It has dominated our attention for the last three months like no other technological invention in close to half a century. ChatGPT and its close generative AI cousins (like Bard and MedPaLM) are now being deployed and tested in healthcare settings.
At its simplest, generative AI is a tool or algorithm that can create astonishing new content (think poetry, music or even images) from the data that is has been trained on. The healthcare use cases are endlessly tantalising. Sorting through unstructured data like insurance claim forms and patient visit notes, accelerating drug discovery or aiding in disease diagnosis at the point of care are just a few examples.
According to Nvidia, one of the world’s largest technology companies, ‘generative AI models can rapidly identify potential drug molecules – in some cases designing compounds or protein-based therapeutics from scratch’. In addition, some of the solutions that are being offered by companies like Nvidia are also on the cusp of being used in the clinic. For example, Nvidia and Amgen are collaborating on the integration of AI into GI Genius, a tool to help physicians detect polyps that may lead to colorectal cancer.
But let’s be sober about our analysis. There is a downside too.
In its current state, algorithms like ChatGPT are notoriously error prone. And when we think about the potential for misdiagnosis or the delivery of confusing or wrong medical information related to queries from users (ie, patients), this is concerning.
But there is also the larger concern: bias. How exactly are these large language models and platforms trained? What data are they using as the basis for their ‘intelligence’? There is a term for this and it is called algorithmic bias. The term was coined by researchers from the Harvard T.H. Chan School of Public Health and is defined as ‘the application of an algorithm that compounds existing inequities in socio-economic status, race, ethnic background, religion, gender, disability or sexual orientation and amplifies inequities in health systems’.
And it is real.
Scores of examples exist that have demonstrated AI models with inherent bias and misrepresentation of population homogeneity. The Framingham Heart Study cardiovascular risk score performs very well for Caucasian people, but not for African American people. In the field of genetics and genomics, it is estimated that Caucasians make up about 80% of the data collected. In both of these scenarios, the impact is clear: large groups of people have a history of being underrepresented in medical research and data gathering.

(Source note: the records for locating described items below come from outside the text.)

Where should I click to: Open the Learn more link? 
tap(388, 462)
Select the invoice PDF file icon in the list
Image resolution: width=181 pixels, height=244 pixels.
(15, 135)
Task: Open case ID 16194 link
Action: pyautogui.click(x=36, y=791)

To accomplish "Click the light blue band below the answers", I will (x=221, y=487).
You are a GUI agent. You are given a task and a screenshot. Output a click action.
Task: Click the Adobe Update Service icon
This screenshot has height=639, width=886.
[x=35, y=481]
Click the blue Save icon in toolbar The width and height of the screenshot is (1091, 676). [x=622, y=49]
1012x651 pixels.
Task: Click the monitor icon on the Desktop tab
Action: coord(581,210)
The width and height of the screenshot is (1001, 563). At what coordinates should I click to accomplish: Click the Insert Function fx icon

Beyond algorithmic bias, there are other important issues that will limit the use of generative AI in healthcare. One of these is the standardisation and interoperability of these systems. By having a defined structure, shared formatting and consistent language across all the different generative AI tools that are sure to proliferate, we can greatly increase the chances that our future generative AI models in healthcare will be adopted at scale. If these systems end up operating in a closed loop manner, it will be impossible to transfer knowledge and achieve the outputs that are desired.
Of course, no technology-in-healthcare article would be complete without a warning about ethics. An entire book on ethical issues with generative AI in healthcare could be written. I don’t have that luxury, so let me get straight to the point. A few years ago, the Italian government released the anonymised health records of all 61 million Italians, including genomic data, without individual consent from patients to IBM Watson. This is problematic. As I opined earlier, these generative AI systems require massive troves of data for training and people have to consent to their data being used.
But the ethical issues aren’t just about data usage or informed consent.
Let’s say that a generative AI platform was used to screen, diagnose, risk stratify or help in devising a clinical management plan for a patient with prostate or breast cancer. Do we tell the patient that a machine helped the physician make a clinical decision? When do we tell them? What if they object or want a ‘second opinion’? Who owns the liability for those decisions? For those of you who may instantly be thinking that we already use machines like X-rays, MRIs and PET scans to help us make decisions and confirm diagnoses, this is different. Very different.
In the end, we all know that generative AI is coming for healthcare. Heck, it’s already here. But don’t forget that we must mitigate algorithmic bias, deal with the lack of standardisation and interoperability, and address ethical issues.
Don’t say I didn’t warn you.
References are available on request.